YOUR INSTRUCTIONS ▸ Only one number is expected here, namely how many lines of the entries below hold the string "computer".

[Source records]

****************************************

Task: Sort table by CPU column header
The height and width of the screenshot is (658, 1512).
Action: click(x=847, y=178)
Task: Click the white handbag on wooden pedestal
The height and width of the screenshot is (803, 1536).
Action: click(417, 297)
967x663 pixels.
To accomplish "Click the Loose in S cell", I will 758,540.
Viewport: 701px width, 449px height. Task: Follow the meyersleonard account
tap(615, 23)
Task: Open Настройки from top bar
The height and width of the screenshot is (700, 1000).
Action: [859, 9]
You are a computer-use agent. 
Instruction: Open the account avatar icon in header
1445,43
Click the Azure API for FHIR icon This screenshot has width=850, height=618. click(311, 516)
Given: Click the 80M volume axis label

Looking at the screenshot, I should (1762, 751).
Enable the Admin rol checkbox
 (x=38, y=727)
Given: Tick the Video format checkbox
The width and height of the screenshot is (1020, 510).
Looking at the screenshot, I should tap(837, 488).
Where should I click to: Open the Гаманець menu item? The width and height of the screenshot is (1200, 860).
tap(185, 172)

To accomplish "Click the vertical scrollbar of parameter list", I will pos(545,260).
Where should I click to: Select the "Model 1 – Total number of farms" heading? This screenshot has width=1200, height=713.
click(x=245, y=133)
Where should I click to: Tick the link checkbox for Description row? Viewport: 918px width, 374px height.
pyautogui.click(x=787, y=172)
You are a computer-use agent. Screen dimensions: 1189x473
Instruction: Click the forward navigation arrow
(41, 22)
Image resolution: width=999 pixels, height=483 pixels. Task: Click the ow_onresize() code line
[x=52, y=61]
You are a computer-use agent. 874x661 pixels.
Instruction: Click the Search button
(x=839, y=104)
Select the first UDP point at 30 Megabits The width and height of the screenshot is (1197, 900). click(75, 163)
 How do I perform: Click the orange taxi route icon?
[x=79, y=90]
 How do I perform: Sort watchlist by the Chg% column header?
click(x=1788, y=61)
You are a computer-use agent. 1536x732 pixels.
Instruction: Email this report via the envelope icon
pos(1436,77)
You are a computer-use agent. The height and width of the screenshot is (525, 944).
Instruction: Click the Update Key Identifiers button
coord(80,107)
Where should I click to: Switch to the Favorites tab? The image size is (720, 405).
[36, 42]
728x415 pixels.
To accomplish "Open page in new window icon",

****************************************

ANSWER BOX ▸ 5